En más de una ocasión nos acercamos a la isla de Pepe López, una especie de San Borondón o Isla Bermeja puntaumbrieña que desaparecía y volvía a aparecer con las mareas, a la que se refería más tarde mi amigo cuando escribió: “A poniente de Saltés sagrada existen islas que el Atlántico posee. Son islas de muchas aves y ningún árbol. Sólo yerbas empolvadas de limo sobre las que mueren los cangrejos y las caracolas. Acaso alguna pita, un olvidado cañaveral. Y siempre mucho viento. El mar siempre tiene cuatro vientos y en estas pequeñas islas parece que se cruzan y ponen un centro de vientos que a las gaviotas asusta y dispersa junto al sol (…) En estas islas algunos hombres de buen gusto depositan horas de indolencia. En ellas el ocio se convierte en religión. (…) Algunos hombres vamos a estas islas, como los antiguos iban a Delfos para conocerse mejor a ellos mismos”. No eran, sin embargo, en aquella ocasión los vientos los que asustaban a las gaviotas, que esa vez echábamos de menos por escasas. A la mitad de nuestro paseo contemplativo, oímos estampidos hacia el oeste y, más tarde, nos fuimos topando en el camino con decenas de gaviotas ensangrentadas, muertas a tiros para nada, por el diabólico placer de matar. Miramos a lo lejos y pudimos ver en la orilla pequeñas siluetas de hombres que portaban armas y estaban abordando un leño atracado que al momento zarpó. Hasta aquellos espacios solitarios e inocentes también llegaba la sinrazón de la violencia gratuita.
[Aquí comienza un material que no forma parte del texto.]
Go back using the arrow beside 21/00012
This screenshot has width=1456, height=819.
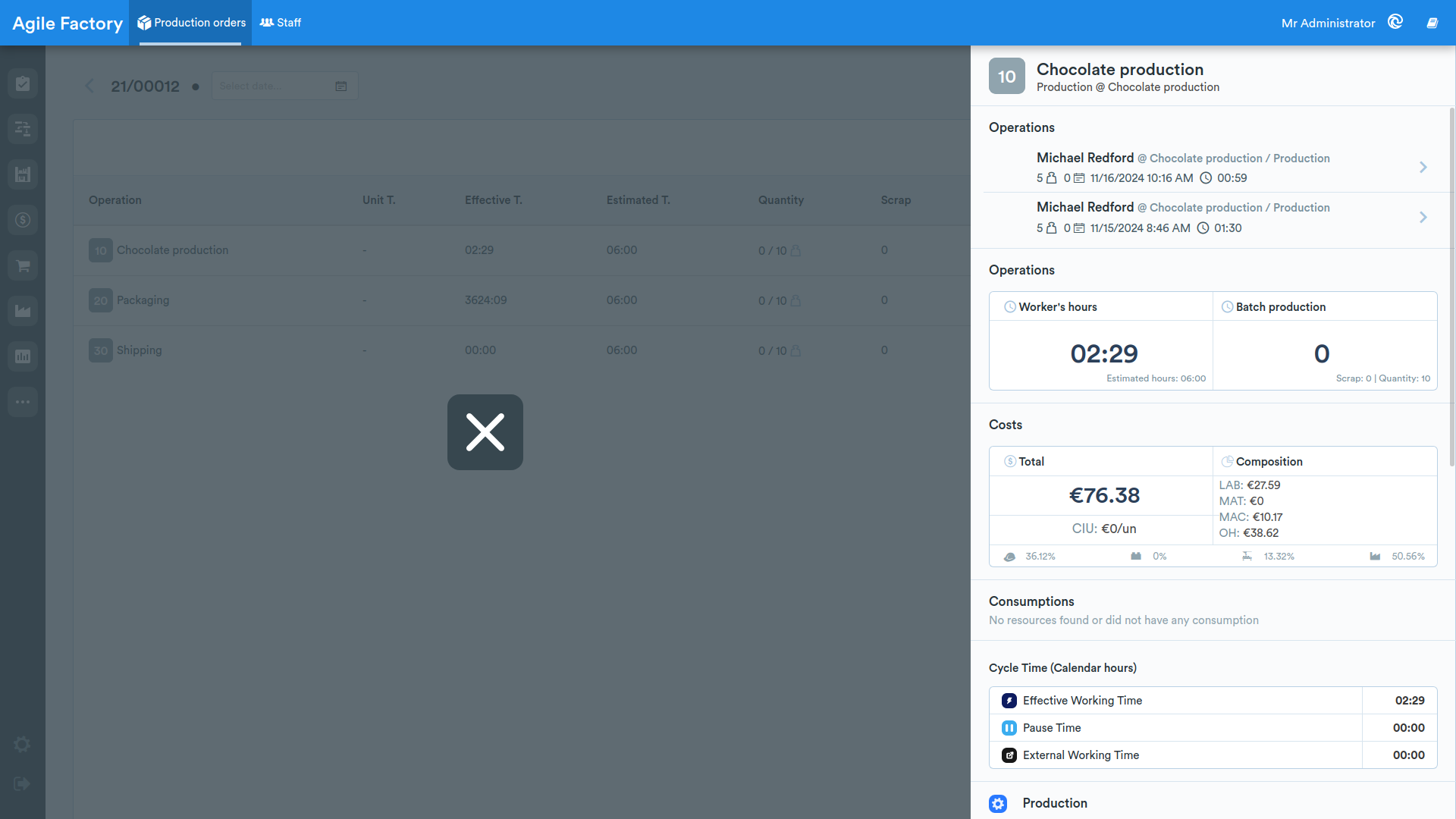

A nuestro regreso, nos cruzamos con un banco de lisas que saltaban como ciegas cayendo dentro de la lancha. La escena era magnífica y peregrina y digno de verse cómo devolvíamos al agua, a toda prisa y sin dar abasto, los peces que, en su aturdimiento, se habían pescado a sí mismos.
Se ponía el sol y retrasamos la vuelta para llegar a la altura de La Peguera y ver, al pairo, el espectáculo del lubricán, que lo envolvía todo en un misterio en el que intentábamos diluir la triste crueldad y estupidez humanas de las que fuimos testigos en la isla. Yo escribiría más tarde en “La inocencia herida”:
“Las garzas le crecen a la marisma vespertina. Una irisación color de sol recorta su imagen al fondo, lejos de nuestra meta. Todo esto es como un vino, como un bálsamo ofrecido a nuestra existencia ciertamente dolorosa y dura. En la barca, mi amigo y yo permanecemos tranquilos. Nos sabemos flotando en el tiempo definitivo”.